Because of their underdeveloped immune systems, preterm infants are also susceptible to infections from probiotics.
One such incident recently made headlines, causing the US Food and Drug Administration to issue a warning letter to healthcare providers, reminding them that “the FDA has not approved any probiotic product for use as a drug or biological product in infants.”
Antibiotic resistance is another issue. Research suggests that most strains of Lactobacillus, Lactococcus, and Bifidobacteria are generally benign, but when taken simultaneously over the long-term with broad-spectrum antibiotics, there is a rare chance that bacteria and yeast become multidrug-resistant as a result of genes being transferred from probiotics to pathogenic bacteria in the gut.

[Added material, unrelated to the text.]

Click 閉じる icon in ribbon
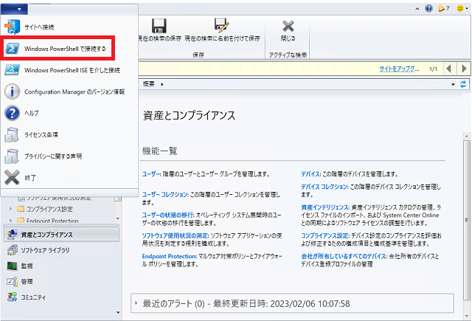472x321 pixels. (288, 26)
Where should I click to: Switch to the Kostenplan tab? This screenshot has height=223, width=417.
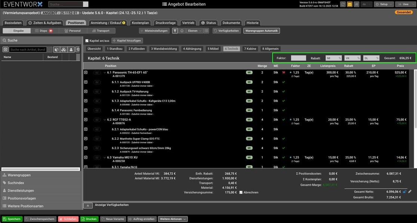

Poor quality control by manufacturers also poses risks. With lax regulations on dietary supplements, not only can products be of low-quality, with lower numbers of active bacteria than what the label states—they may also contain microorganisms other than those explicitly listed.
Although unexpectedly lower colony-forming units (CFUs) of bacterial strains technically constitute false advertising, the probiotic would simply be less potent than expected, not more harmful. On the other hand, undisclosed or undetected microorganisms carry a greater risk because they could potentially be pathogenic, such as E. coli or Salmonella.
Making informed choices
Despite these potential risks, consumers who wish to take probiotics can still make informed choices by doing some of their own research. Being aware of misconceptions and myths is also important.
One misconception has to do with the terms “probiotic” and “fermented”, which are not synonymous. Although fermented foods such as yogurt, kimchi, and sauerkraut are natural sources of probiotics, wine, beer, and sourdough bread — although also fermented — do not retain any living microbes because of their preparation process.
Ditto for Kombucha, a popular fermented drink made from sugar, black or green tea, the liquid from a previous batch, and a symbiotic mixture of bacteria and yeast known as “mother” or “Scoby”. Although it has been touted as a health food product and certain brands may add probiotics, the bacteria naturally present in kombucha has not been proven to be probiotic. Scoby also has the same issue as probiotic supplements — it can potentially cause infections in the immunosuppressed.
To help navigate the confusion surrounding probiotics, guides are available that can assist clinicians and consumers in making informed decisions. For example, the Clinical Guide to Probiotic Products Available in USA assigns a level of recommendation to a probiotic based on the available scientific evidence and is annually reviewed and updated with the latest research findings.
NSF, an independent, third-party product verification organization, rigorously tests supplements for contaminants, but not efficacy. Approved products on the market, including probiotics, bear the NSF certification mark and can be searched in their online database, giving consumers some peace of mind.